Recent events have revealed that standards which the United States consider to be essential, like minimum hours for a pilot, are neither criteria nor points of emphasis for other CAAs.
The criteria used by the EU, FAA, ICAO and IATA to assess the competence of the world’s civil aviation authorities do not reach to determine whether these sovereign safety authorities have or enforce standards like testing for pilot impairment.
Perhaps such omissions can be excused for diplomatic or cultural reasons. These CAAs, after all, reflect the laws and social mores of other countries. Telling another CAA what should be permissible has tones of colonial superiority.
The Directorate General of Civil Aviation of India has been audited by the FAA in 2014, 2015[i] and 2018. It currently is said to have met all of the audit tests in spite of the multiple reports of pilots flying under the influence; a sampling:
Here is the Business Standard article on the recent voluntary action of Air India and the DGCA’s “standard”:
In a first for Indian carriers, Air India is likely to start random drug tests on its pilots and cabin crew.

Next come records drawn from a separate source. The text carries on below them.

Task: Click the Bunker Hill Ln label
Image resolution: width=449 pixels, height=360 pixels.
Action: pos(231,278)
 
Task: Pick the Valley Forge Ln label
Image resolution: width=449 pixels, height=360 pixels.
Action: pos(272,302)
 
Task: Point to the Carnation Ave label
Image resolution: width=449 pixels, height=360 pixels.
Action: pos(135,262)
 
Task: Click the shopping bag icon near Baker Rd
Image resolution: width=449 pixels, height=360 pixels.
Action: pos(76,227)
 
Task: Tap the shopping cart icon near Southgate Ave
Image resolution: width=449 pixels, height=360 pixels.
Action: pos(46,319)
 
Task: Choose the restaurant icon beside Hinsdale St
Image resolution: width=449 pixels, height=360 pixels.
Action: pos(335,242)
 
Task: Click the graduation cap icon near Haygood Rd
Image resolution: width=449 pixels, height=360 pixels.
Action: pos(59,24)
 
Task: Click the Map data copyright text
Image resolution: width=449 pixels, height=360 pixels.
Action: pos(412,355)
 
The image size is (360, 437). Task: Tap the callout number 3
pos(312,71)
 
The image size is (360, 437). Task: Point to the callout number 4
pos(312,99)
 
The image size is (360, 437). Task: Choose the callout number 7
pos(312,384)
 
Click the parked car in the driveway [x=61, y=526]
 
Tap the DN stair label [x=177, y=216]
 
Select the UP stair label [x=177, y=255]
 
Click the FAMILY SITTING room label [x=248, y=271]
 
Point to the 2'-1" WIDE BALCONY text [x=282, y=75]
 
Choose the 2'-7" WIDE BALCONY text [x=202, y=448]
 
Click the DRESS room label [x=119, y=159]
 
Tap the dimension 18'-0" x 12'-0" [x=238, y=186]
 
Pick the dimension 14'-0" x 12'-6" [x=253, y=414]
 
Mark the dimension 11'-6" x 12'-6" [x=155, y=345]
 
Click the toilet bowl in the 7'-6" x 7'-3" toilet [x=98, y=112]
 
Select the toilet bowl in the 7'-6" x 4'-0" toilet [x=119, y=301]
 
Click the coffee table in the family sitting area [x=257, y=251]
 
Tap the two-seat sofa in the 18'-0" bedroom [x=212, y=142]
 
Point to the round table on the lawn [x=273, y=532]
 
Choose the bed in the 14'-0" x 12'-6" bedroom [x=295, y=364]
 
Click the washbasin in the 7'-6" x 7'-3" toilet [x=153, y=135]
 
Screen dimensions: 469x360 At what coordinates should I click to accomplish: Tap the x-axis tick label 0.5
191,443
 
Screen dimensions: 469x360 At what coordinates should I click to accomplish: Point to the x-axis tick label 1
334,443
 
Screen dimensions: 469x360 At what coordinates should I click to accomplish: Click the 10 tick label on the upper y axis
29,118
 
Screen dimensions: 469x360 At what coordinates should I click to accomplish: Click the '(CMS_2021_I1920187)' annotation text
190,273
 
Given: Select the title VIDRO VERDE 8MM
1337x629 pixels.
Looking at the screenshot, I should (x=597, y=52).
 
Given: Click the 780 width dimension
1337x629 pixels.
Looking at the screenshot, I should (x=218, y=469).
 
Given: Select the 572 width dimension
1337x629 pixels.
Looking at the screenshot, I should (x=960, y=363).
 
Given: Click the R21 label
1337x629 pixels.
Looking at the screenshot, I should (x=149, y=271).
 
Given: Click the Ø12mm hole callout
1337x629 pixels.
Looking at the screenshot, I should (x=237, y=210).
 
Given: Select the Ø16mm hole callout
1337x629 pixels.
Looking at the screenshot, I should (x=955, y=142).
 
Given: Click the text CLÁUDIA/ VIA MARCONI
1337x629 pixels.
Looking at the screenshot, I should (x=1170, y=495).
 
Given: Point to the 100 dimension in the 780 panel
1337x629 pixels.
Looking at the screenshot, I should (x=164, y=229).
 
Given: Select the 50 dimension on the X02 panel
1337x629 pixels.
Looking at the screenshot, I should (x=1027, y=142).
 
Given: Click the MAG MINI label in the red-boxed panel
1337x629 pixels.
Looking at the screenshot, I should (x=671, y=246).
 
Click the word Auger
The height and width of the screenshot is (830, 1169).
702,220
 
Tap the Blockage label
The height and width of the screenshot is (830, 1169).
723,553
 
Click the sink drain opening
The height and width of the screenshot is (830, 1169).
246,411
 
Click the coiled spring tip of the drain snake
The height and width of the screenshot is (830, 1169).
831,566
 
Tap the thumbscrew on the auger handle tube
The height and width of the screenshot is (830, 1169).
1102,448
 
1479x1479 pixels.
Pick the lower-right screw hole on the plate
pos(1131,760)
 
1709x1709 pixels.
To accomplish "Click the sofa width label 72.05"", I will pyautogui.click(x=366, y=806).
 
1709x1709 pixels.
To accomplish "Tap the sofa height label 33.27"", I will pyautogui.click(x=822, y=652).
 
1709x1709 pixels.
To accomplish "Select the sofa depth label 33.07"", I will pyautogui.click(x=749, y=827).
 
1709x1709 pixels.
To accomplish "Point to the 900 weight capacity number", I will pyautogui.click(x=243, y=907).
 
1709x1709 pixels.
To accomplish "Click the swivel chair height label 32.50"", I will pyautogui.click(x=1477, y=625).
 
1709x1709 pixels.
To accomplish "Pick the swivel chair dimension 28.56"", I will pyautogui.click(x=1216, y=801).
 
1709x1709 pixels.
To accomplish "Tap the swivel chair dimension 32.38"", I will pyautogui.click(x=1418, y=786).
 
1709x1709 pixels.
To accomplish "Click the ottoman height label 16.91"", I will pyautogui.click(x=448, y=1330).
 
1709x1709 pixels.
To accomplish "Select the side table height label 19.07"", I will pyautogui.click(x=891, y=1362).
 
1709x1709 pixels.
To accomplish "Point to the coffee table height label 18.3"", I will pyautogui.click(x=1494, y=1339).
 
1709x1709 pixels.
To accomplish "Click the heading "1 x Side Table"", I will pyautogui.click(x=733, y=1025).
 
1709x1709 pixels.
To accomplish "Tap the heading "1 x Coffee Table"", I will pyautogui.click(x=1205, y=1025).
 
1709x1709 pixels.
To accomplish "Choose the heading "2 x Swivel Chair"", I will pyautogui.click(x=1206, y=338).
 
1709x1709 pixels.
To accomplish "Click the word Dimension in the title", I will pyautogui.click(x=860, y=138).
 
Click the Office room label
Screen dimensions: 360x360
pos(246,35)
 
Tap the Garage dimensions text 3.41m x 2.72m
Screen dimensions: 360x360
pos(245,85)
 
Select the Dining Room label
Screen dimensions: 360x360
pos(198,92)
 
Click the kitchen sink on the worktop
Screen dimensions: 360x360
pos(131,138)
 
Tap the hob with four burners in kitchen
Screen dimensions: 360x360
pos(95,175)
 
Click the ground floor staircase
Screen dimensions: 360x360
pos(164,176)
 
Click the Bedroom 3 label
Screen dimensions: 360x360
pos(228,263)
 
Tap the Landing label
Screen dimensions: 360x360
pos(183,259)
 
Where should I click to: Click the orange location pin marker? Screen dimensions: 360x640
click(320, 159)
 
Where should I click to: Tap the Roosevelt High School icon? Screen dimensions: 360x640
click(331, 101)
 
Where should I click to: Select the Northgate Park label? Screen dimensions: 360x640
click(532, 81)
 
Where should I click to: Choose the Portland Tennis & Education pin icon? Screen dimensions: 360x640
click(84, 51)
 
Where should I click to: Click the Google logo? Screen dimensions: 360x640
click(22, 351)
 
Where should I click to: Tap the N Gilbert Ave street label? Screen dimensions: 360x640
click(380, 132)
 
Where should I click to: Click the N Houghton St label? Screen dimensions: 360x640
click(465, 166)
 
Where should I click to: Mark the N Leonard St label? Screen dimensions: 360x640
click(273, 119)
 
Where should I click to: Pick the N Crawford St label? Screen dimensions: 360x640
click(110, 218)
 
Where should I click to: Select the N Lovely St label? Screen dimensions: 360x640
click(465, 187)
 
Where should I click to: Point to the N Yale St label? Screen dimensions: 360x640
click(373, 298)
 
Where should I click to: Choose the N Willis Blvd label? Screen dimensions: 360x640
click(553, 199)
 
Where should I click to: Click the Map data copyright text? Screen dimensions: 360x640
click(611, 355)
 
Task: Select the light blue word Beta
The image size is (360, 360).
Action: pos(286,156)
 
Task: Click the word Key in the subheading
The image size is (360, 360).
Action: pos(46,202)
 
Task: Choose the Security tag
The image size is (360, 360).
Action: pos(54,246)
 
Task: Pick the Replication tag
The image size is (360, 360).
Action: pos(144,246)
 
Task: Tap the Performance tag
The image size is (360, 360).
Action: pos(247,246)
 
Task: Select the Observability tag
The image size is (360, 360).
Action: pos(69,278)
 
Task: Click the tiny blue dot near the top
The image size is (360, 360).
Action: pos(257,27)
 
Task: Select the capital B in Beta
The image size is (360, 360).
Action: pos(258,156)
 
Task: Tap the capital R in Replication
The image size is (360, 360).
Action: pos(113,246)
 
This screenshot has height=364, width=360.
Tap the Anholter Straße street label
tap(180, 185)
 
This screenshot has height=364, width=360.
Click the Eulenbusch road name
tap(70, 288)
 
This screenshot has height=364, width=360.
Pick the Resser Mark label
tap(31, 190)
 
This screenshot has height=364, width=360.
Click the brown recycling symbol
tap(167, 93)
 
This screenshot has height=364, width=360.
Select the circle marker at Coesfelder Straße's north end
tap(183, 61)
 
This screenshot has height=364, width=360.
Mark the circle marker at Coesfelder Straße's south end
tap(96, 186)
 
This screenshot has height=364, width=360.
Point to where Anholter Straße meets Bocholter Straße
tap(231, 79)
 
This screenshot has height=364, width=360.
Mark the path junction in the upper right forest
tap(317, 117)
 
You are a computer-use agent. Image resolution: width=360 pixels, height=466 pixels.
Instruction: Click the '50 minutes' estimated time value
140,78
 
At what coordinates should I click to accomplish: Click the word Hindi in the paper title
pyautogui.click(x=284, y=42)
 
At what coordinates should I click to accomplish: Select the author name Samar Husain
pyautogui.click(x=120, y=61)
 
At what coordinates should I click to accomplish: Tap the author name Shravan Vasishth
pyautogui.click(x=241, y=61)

Crew members who are found to have a drug abuse problem could be barred from operating flights till they completely give the same up for good. “There is no specific regulation monitoring drug testing… It is recommended that (AI’s) medical department is asked to devise a process for doing random testing for drugs as a safety initiative…” says a note titled “safety recommendations for psychoactive substances” sent by the airline’s ED and chief of flight safety, Harpreet A De Singh, to AI chairman and other top officials.
A senior airline official told TOI, Air India is planning to take this up as a “pioneering” effort to enhance flight safety in India.
According to DGCA’s ‘General Safety Conditions’ circular, the clause titled, “prohibition on consumption of intoxicating and psychoactive substances”, states, “no pilot, commander, navigator, engineer, cabin crew or other operating members of the crew shall have taken or used any alcoholic drink, sedative, narcotic or stimulant drug or preparation within twelve hours of the commencement of the flight or take or use any such preparation in the course of the flight, and no such person shall be in a state of intoxication or have detectable blood alcohol whatsoever in his breath, urine or blood alcohol analysis.”
[just for illustration]
Pre and post-flight breath analyser (BA) tests are conducted by all airlines. A pilot is grounded for three months, three years and forever after failing pre-flight BA test for the first, second and third time, respectively. Those failing the breath analyser tests in post-flight checks get a year added to these groundings.”
The point is not to single out India, rather to question whether there are essential criteria—experience, training, drug and alcohol testing, pilot fatigue, minimum aircraft equipment and most difficultly, the effectiveness of surveillance/enforcement.
Should the US and/or ICAO set such granular standards to use in assessing CAAs’ competence? Including such audit points in the checklist would be a sea change from existing requirements, but the average international traveler has reasonable expectations for relevant safety measures. Clearly there are limits to what can be imposed, but it may be advisable to try to define such a set.
[i] The Category 1 classification was granted, uniquely, on 4 conditions. Sec. Foxx delivered the new status.